Backend

Serialization and Deserialization Explained: How Data Travels Between Systems

Code to Ship
2026-02-05
8 min read

Every time a client talks to a server, something subtle but critical happens behind the scenes.

Data changes its shape.

A Javascript app sends data. A backend written in Rust, Go, or Java receives it. The data crosses machines, networks, and languages and still somehow makes sense on the other side.

That doesn’t happen by accident.

It happens because of serialization and deserialization.

This article explains what those words actually mean, why they exist, and how data moves safely between completely different systems.

The Core Problem: Different Languages, Different Worlds

Let’s start with a real situation.

  • The client is a Javascript application
  • The server is written in Rust

In Javascript, you might have:

{ "name": "John" }

This is a Javascript object.

But Rust:

  • Is statically typed
  • Is compiled
  • Does not understand Javascript object

Rust works with structs, strict types, and explicit memory layouts.

So here’s the question:

How does a Javascript object travel over the internet and turn into a Rust struct on another machine?

That question is the heart of serialization.

What Actually Travels Over The Network

Before answering that, it’s important to understand one thing:

Objects do not travel over the internet.

  • Not Javascript objects
  • Not Rust structs
  • Not Python dictionaries

Network only move bytes.

So everything no matter how complex must eventually becomes a sequence of bytes.

A Quick Note on the OSI Model (Just Enough)

Data doesn’t jump directly from client code to server code. It passes through multiple layers.

Conceptually: Application Layer (Client Code) -> Other OSI Layers (Transport, Network, Physical) -> Application Layer(Server Code)

You don’t need to manage these layers manually but they explain why data must be converted into a transferable form.

The application layer needs a format that:

  • Can be turned into bytes
  • Can survive transmission
  • Can be reconstructed later

The Need For A Common Standard

Since machines and languages are different, client and server must agree on a shared format.

This format must be:

  • Language agnostic
  • Platform independent
  • Easy to encode and decode

This agreement is called a serialization standard.

What Is Serialization?

Serialization is the process of: Converting in-memory data into common format suitable for transmission or storage

Example: Javascript Object:

{ "name": "John" }

Serialized into JSON:

{"name":"John"}

Now it’s just text. Text can be converted into bytes. Bytes can travel over the network.

What Is Deserialization?

Deserialization is the reverse process.
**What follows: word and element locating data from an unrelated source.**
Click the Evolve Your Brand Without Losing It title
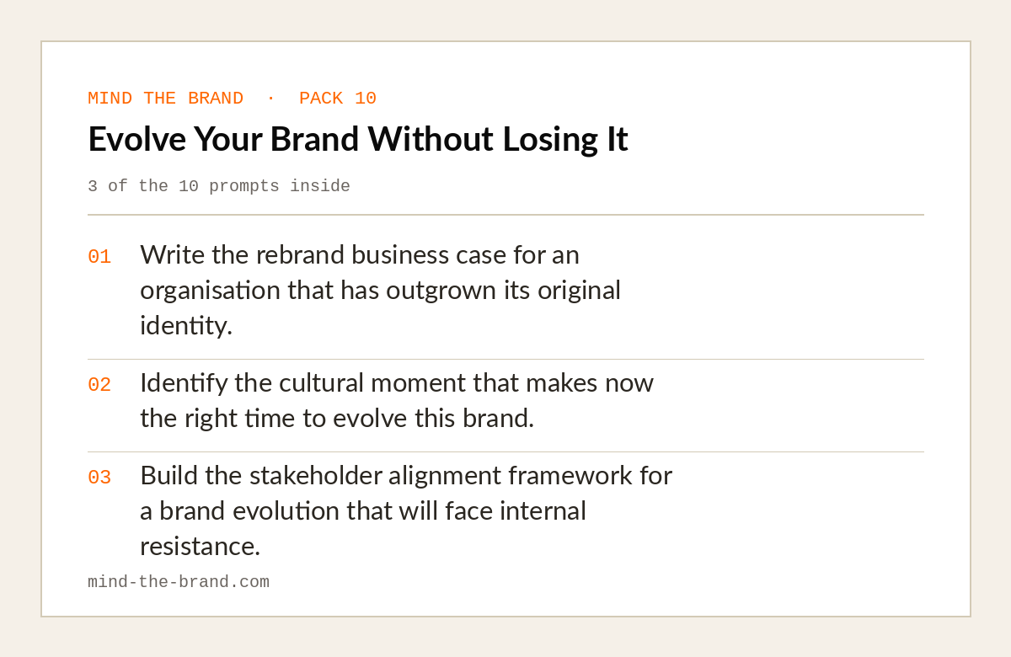[x=358, y=139]
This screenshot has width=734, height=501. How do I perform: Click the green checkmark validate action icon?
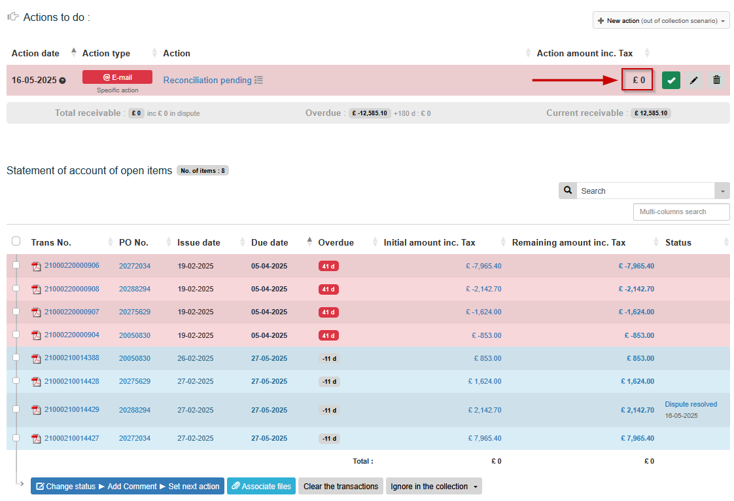coord(671,80)
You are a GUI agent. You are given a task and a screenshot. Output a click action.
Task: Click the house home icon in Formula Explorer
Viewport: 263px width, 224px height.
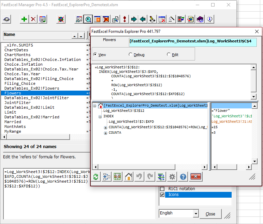(x=128, y=177)
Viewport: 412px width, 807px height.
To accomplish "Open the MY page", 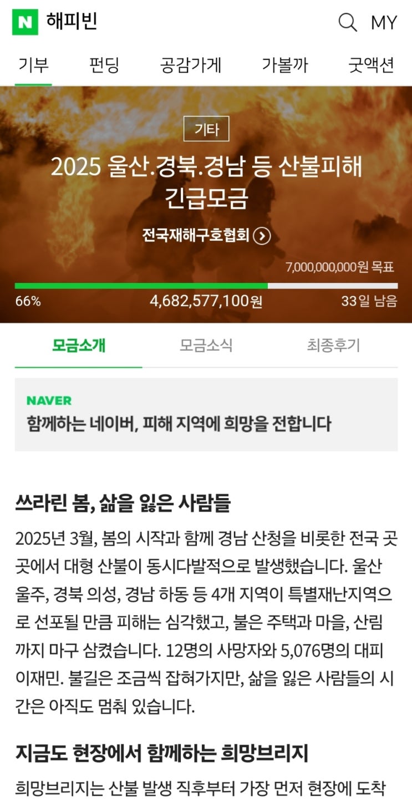I will pyautogui.click(x=384, y=23).
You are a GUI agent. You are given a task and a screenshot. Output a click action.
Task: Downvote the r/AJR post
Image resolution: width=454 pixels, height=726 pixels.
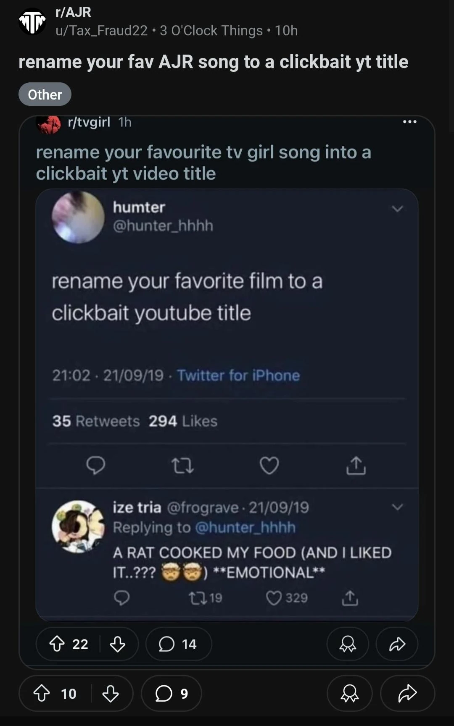(x=111, y=693)
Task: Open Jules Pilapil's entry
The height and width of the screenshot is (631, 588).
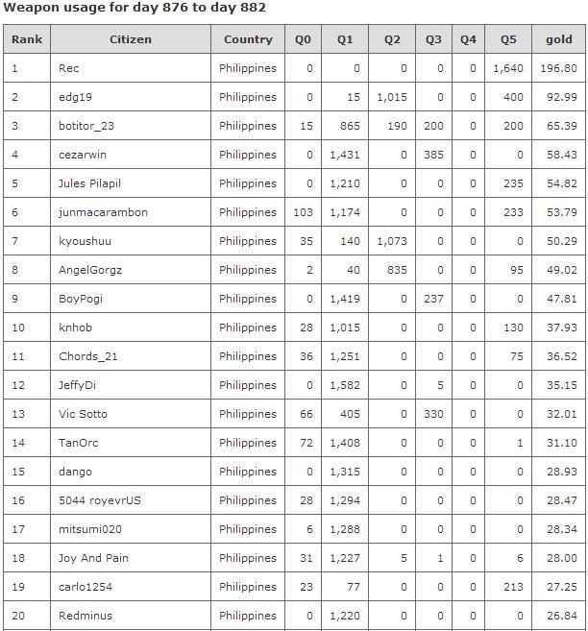Action: tap(89, 183)
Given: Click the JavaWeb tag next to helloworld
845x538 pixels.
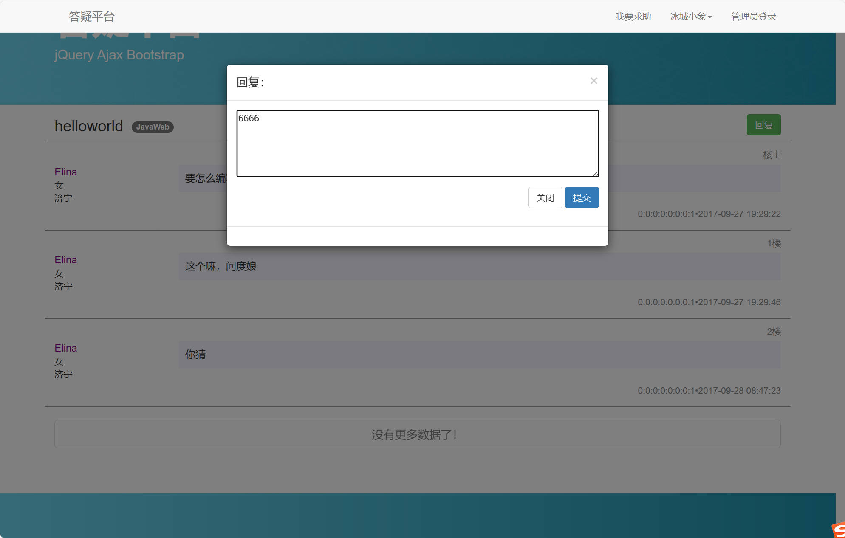Looking at the screenshot, I should pyautogui.click(x=152, y=127).
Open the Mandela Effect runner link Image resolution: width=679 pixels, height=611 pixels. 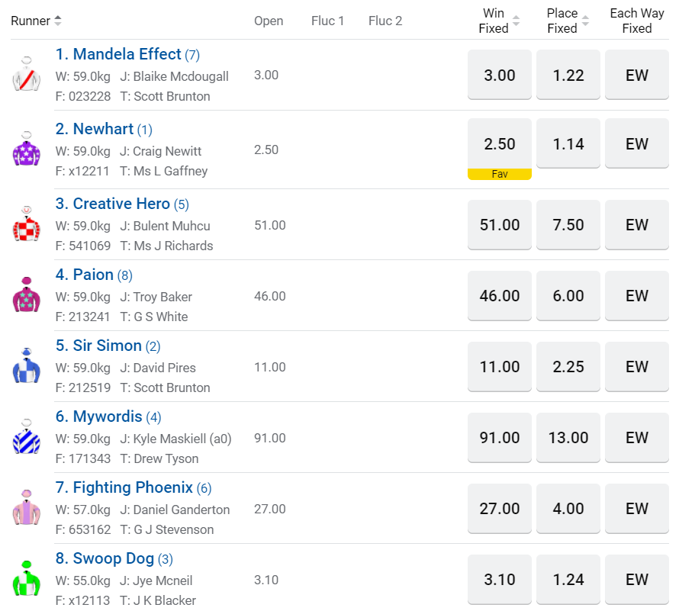(x=118, y=54)
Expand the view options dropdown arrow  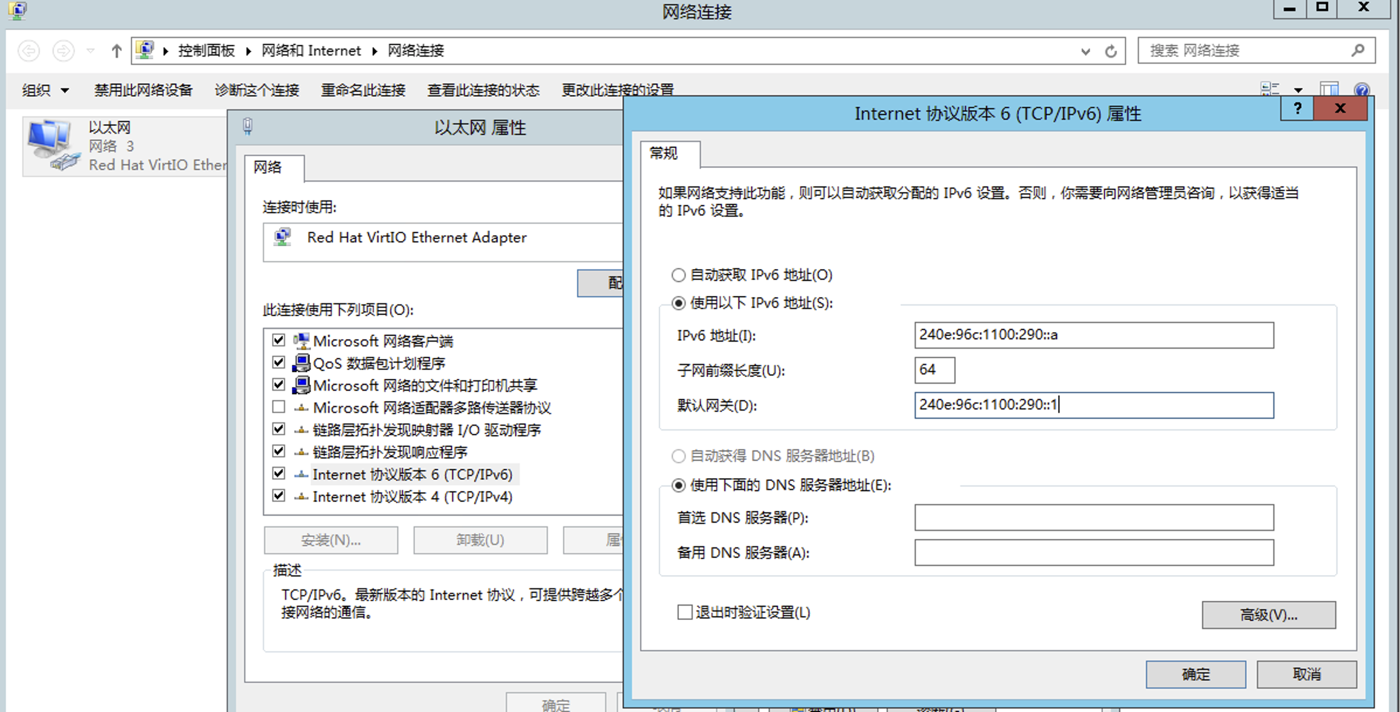(x=1298, y=90)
Converting the common format back into language specific data structure.

On the server side:

  • JSON bytes arrive
  • They are parsed
  • They are converted into a Rust struct

Example (conceptually):

struct User {
name: String,
}

Now the server can safely perform business logic.

Serialization Is Language Agnostic by Design

The key idea: The network does not care about your programming language.

Serialization exists so that:

  • Javascript can talk to Rust
  • Rust can talk to Python
  • Python can talk to Java etc

As long as both sides agree on the format, communication works.

Where Serialization Happens In Real Requests

Consider HTTP POST request.

On the client side

  1. JavaScript creates an object
  2. The object is serialized into JSON
  3. JSON is placed in the request body
  4. Headers describe the format

Example:

POST /users
Content-Type: application/json
{"name":"John"}

On the server side

  1. Server receives raw bytes
  2. Reads Content-Type
  3. Chooses the correct parser
  4. Deserializes JSON into a native data structure
  5. Executes business logic

Sending The Response Back

The process repeats in reverse.

  1. Server creates a response object
  2. Serializes it into JSON
  3. Sends it over HTTP
  4. Client parses JSON
  5. Client converts it into Javascript objects
  6. UI renders the data

This symmetry is intentional.

Common Serialization Formats

JSON (Most Common)

  • Text-based
  • Human-readable
  • Language-agnostic
  • Supports nested structures

Example:

{
"user": {
"id": 1,
"name": "John"
}
}

This is why JSON dominates HTTP APIs.

XML and YAML Also text-based formats.

  • XML: verbose,schema-heavy
  • YAML: human-friendly, indentation-sensitive

Binary Formats Example:

  • Protocol Buffers
  • Avro

Characteristics:

  • Compact
  • Faster to parse
  • Not human readable

Often used in:

  • gRPC
  • Internal microservice communication

Serialization Beyond HTTP

Serialization is not limited to HTTP.

It is used in:

  • WebSockets
  • gRPC
  • Message queues
  • Databases

For example:

  • PostgreSQL serializes rows to disk
  • MongoDB serializes documents

Storage and transmission share the same fundamental problem

Final Thoughts

Serialization and Deserializations are not the advanced concept. They are foundational ones.

Understanding this helps you:

  • Debug request issues
  • Understand API failures
  • Choose the right data format

Once you understand that:

  • Network moves bytes
  • Languages understand structures
  • Standards connect the two

A lot of backend communication suddenly becomes clear.

Every API request you send is really just a careful transformation from memory, to bytes and back again.